[Collected data entries]
· · · ·
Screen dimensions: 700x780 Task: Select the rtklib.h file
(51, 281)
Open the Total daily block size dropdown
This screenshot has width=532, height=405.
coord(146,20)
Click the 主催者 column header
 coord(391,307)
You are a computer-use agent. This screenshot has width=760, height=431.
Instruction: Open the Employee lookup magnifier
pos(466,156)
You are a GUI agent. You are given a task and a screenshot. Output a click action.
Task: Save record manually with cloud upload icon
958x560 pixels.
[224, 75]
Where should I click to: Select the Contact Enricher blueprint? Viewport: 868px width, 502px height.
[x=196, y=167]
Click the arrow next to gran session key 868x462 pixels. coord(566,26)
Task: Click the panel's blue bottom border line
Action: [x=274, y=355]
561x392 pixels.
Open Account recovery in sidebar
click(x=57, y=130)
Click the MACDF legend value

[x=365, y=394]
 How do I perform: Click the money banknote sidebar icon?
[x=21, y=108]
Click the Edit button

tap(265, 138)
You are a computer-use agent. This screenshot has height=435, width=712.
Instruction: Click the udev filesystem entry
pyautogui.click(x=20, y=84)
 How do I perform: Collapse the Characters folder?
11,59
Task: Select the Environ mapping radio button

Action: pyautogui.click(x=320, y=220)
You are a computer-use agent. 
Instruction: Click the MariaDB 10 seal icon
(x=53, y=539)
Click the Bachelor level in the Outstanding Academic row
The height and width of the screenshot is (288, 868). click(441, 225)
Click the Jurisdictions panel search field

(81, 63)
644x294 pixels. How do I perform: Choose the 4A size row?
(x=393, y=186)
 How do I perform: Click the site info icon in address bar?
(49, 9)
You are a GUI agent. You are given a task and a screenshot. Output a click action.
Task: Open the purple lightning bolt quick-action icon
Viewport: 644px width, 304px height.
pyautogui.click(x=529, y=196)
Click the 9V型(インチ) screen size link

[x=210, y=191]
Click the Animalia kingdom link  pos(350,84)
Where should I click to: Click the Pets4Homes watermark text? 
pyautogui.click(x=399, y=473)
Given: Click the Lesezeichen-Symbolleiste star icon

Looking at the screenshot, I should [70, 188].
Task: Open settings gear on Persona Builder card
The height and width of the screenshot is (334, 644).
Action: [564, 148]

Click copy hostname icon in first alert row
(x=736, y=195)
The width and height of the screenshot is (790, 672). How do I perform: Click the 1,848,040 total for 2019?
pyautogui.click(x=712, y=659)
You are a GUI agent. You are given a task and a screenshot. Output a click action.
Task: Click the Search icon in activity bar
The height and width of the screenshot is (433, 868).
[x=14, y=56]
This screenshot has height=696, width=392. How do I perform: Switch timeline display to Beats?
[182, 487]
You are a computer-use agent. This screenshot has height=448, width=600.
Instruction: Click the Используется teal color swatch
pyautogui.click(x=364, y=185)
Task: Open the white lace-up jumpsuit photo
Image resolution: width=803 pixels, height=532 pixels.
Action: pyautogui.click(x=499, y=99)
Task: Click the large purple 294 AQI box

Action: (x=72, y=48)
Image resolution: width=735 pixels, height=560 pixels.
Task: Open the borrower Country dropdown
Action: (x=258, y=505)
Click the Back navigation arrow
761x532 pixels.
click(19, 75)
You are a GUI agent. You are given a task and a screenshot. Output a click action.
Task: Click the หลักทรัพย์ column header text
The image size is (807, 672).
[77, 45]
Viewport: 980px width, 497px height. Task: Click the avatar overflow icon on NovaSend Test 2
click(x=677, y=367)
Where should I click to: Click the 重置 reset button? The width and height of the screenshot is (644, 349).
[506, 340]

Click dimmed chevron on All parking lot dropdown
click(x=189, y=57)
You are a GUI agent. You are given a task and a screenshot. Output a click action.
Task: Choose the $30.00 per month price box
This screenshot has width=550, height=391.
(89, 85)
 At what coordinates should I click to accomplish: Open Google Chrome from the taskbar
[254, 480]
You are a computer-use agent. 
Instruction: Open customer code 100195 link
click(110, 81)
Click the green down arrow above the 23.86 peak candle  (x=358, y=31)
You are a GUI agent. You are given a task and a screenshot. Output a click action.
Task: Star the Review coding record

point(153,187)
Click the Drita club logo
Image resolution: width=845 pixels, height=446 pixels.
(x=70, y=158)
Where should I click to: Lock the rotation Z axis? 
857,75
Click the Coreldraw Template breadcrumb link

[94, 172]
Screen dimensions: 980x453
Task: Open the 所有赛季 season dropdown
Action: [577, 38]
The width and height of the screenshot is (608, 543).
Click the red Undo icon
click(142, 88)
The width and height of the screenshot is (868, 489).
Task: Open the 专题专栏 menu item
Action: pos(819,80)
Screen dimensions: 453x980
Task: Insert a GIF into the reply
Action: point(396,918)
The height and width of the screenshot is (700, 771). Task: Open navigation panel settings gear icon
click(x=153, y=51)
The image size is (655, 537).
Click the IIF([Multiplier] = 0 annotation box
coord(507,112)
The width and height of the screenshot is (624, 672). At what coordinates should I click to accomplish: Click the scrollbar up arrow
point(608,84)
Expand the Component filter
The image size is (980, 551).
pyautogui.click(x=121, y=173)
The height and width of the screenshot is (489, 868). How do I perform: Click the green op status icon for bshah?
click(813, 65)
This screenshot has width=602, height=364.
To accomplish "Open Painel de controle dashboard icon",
· · · ·
PROBLEM DETAILS
Copy the lines above exactly, beginning at the line containing "The image size is (655, 537)." and stopping at the last line.

WORKED SOLUTION
The image size is (655, 537).
Click the IIF([Multiplier] = 0 annotation box
coord(507,112)
The width and height of the screenshot is (624, 672). At what coordinates should I click to accomplish: Click the scrollbar up arrow
point(608,84)
Expand the Component filter
The image size is (980, 551).
pyautogui.click(x=121, y=173)
The height and width of the screenshot is (489, 868). How do I perform: Click the green op status icon for bshah?
click(813, 65)
This screenshot has width=602, height=364.
To accomplish "Open Painel de controle dashboard icon",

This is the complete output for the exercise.